Spread trading involves taking simultaneous long and short positions in related futures contracts to profit from the price difference between them. In the context of S&P 500 Index Futures, traders might engage in calendar spreads, where they buy and sell contracts with different expiration dates, aiming to profit from changes in the price difference as the contracts approach expiration.

5. Arbitrage

Arbitrage opportunities in S&P 500 Index Futures arise when the futures price deviates significantly from the fair value of the underlying index. Traders can exploit these discrepancies by buying or selling the index and taking the opposite position in the futures market, locking in a risk-free profit. However, true arbitrage opportunities are rare and typically short-lived, requiring swift action and large capital.

The Role of Futures Brokers in Trading S&P 500 Index Futures

Futures brokers play a critical role in facilitating the trading of S&P 500 Index Futures.
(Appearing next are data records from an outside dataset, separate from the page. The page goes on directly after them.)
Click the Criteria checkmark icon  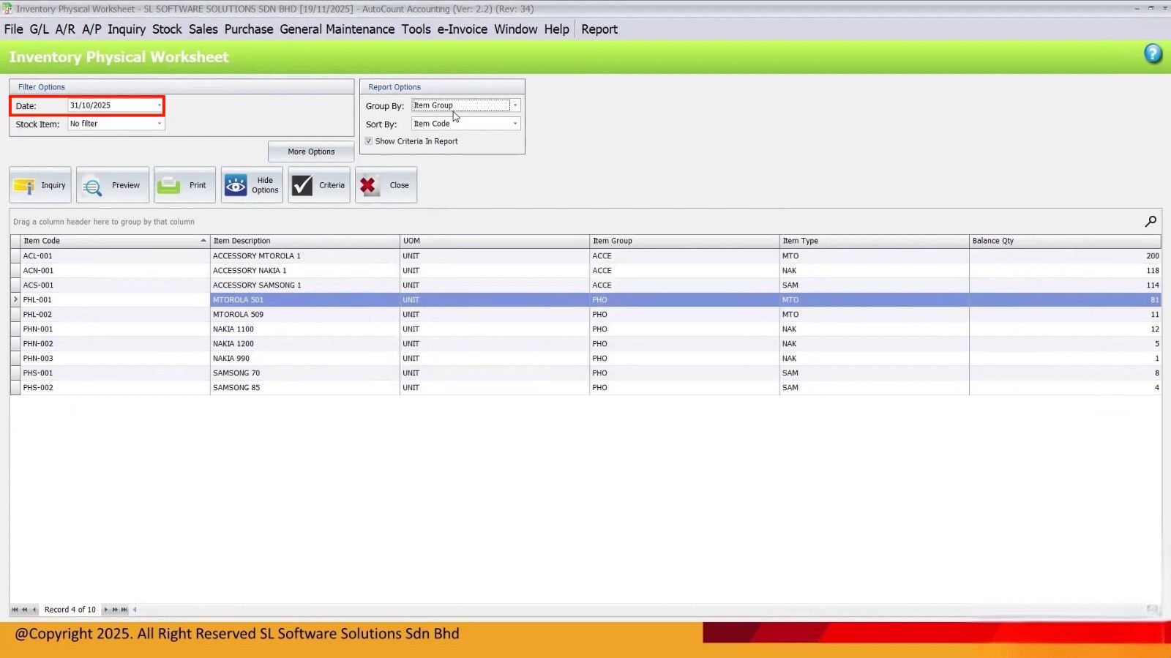pyautogui.click(x=302, y=185)
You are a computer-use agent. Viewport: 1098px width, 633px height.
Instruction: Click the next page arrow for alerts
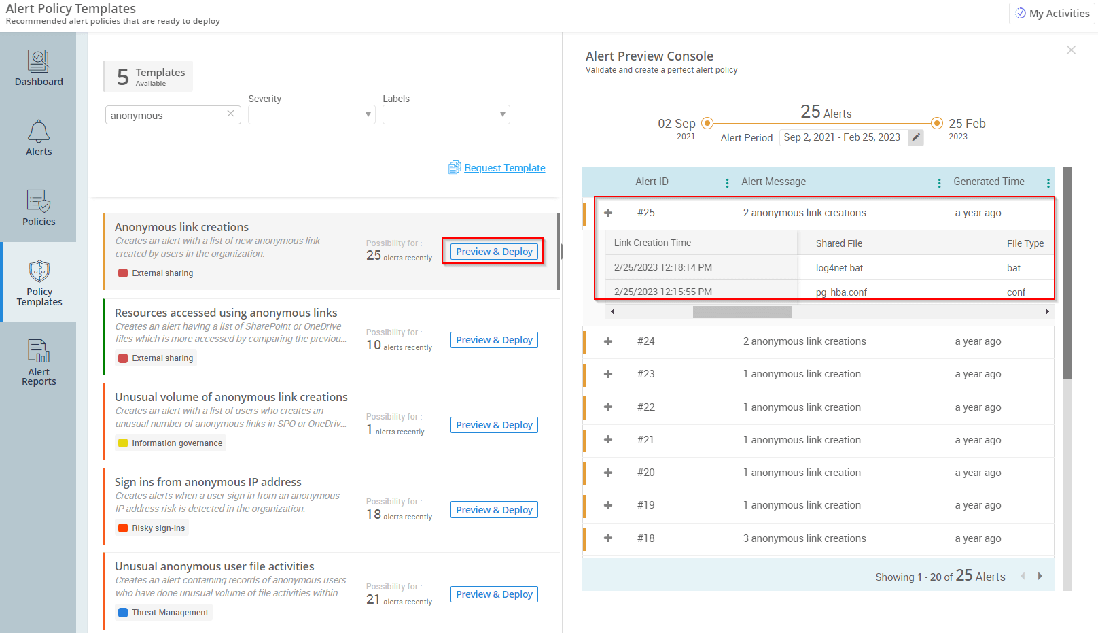click(1040, 575)
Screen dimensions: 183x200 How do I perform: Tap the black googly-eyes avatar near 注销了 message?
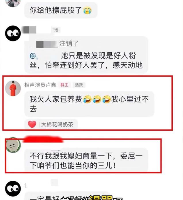13,33
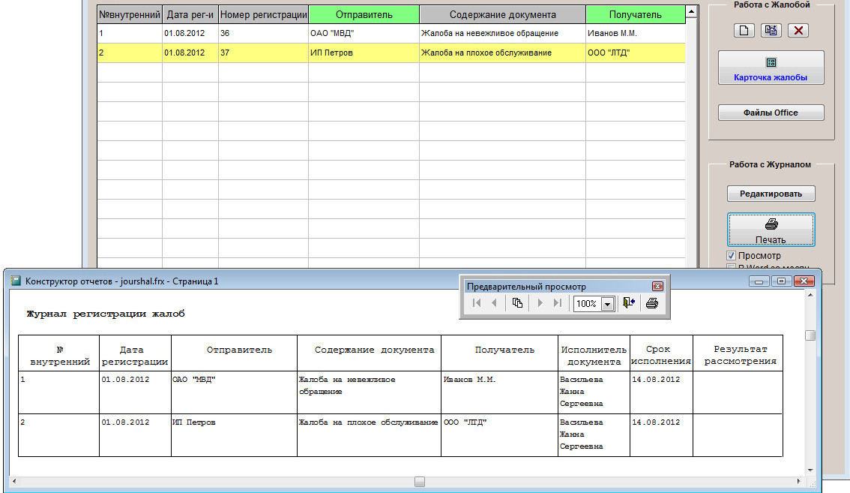Viewport: 850px width, 493px height.
Task: Click the Получатель column header
Action: click(x=635, y=14)
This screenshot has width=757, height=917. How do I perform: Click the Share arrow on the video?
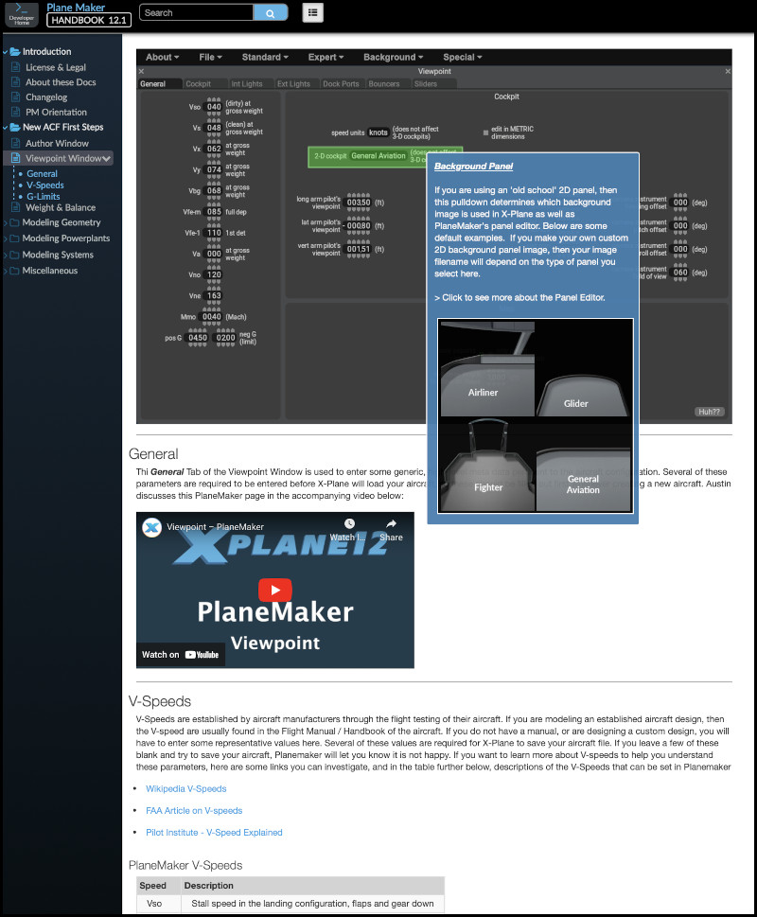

They provide access to the futures markets, offer trading platforms, execute orders, and often provide valuable research and market analysis to help traders make informed decisions.

Choosing a Futures Broker

Selecting the right futures broker is crucial for success in trading S&P 500 Index Futures. A good futures broker will offer competitive pricing, a robust trading platform, and excellent customer service. Here are some factors to consider when choosing a futures broker:

  • Experience and Reputation: Look for a broker with a long-standing reputation in the industry. Experienced brokers are more likely to provide reliable services and understand the intricacies of futures trading.
  • Trading Platform: The broker’s trading platform should be user-friendly, with advanced charting tools, real-time data, and quick order execution. A good platform can make a significant difference in a trader’s ability to react swiftly to market changes.
  • Commission and Fees: Compare the commission rates and fees charged by different brokers. While cost should not be the only factor, finding a broker with competitive pricing can help maximize profits.
  • Customer Support: Excellent customer support is essential, especially for new traders who may need assistance navigating the futures markets. A broker that offers 24/7 support can be invaluable in addressing issues as they arise.
  • Educational Resources: Many brokers offer educational resources, including webinars, articles, and one-on-one coaching. These resources can be particularly beneficial for traders who are new to futures trading.

Cannon Trading: A Trusted Partner for S&P 500 Index Futures Trading

Cannon Trading is one such futures broker known for its deep industry experience and commitment to helping traders succeed. With over three decades of experience in the futures industry, Cannon Trading has established itself as a reliable partner for both novice and experienced traders.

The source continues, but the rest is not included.